Hayır da hayır vardır, tekerlemesini çok sık tekrarlıyoruz ama ne yazık ki her zaman hayır da hayır olmuyor. Bunun için bugün de maalesef hayır da hayır yok. Çünkü dönem devrim dönemi, süreç devrim süreci. Bunun için bu süreci kazanmak istiyorsak, kaçamak dövüşmeyeceğiz, kaçamak dövüşmekle hiç bir savaş kazanılmamıştır, kazanılamaz…

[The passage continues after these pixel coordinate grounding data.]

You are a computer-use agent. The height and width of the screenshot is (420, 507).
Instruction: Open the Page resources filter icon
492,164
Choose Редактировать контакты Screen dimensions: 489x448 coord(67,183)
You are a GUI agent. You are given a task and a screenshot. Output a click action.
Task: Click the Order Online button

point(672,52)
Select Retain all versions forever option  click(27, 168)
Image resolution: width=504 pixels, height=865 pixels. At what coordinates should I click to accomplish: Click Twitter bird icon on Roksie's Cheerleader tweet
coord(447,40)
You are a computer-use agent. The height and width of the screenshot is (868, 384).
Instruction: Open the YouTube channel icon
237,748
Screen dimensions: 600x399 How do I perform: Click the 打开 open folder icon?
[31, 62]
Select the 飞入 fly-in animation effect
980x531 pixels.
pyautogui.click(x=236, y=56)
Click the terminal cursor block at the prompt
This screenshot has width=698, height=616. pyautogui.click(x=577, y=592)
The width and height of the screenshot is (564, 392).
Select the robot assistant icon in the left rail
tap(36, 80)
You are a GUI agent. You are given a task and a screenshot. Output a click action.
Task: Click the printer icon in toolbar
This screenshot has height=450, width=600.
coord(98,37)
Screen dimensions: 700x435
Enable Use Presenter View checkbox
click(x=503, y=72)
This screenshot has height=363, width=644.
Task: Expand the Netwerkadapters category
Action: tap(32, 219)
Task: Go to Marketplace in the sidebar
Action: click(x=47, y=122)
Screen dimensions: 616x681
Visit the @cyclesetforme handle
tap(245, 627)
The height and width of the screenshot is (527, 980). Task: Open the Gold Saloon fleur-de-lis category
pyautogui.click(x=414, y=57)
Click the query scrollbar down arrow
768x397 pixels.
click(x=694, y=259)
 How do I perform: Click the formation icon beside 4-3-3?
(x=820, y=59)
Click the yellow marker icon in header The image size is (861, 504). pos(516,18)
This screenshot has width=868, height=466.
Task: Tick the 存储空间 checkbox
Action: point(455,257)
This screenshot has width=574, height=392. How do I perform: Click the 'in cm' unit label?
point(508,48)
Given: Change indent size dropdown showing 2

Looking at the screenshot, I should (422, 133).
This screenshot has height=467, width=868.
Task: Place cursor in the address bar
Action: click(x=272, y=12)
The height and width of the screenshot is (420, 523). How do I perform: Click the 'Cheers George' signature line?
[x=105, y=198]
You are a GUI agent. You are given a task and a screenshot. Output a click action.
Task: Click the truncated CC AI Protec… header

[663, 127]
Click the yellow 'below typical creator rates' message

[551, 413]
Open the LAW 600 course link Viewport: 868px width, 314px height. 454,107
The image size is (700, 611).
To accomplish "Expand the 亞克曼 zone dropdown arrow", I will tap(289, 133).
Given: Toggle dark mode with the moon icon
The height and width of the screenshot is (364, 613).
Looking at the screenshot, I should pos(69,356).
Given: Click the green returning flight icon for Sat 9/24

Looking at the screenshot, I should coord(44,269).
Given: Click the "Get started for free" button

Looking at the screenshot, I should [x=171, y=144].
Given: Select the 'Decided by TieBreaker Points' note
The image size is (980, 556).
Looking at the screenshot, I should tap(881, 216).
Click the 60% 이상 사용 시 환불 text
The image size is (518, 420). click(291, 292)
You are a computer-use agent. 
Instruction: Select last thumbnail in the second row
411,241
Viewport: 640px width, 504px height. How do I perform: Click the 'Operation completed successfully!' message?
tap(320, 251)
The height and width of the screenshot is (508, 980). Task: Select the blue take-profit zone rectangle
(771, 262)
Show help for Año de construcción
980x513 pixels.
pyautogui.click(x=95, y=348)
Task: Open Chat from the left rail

Daha öncede bir çok defalar ifade ettik yine edelim; bugün ya süreç ve Türkiye değerlendirmemiz yanlış, ya da biz yanlış yerde duruyoruz.
Tek adam diyoruz, faşist diktatörlük diyoruz, diktatör Erdoğan diyoruz. Parlamento yok, yasa, hukuk yok, yok oğlu yok. Her şey şeriatçı faşist RTE’nin iki dudağı arasından çıkana bağlı. En radikalimizde en reformistimize kadar hepimiz bunu söylüyoruz. Hatta bazılarımız hızını alamıyor ‘’Erdoğan yargılansın‘’ deyip bir bilinmeze havale ediyor. Seçilmişler tutuklanıyor, belediyelere kayyumlar atanıyor, bir gecede 360 kurum kapatılıyor… Ülke adeta bir açık cezaevine çevrilmiş durumda, bunları sayfalarca sıralamak mümkün…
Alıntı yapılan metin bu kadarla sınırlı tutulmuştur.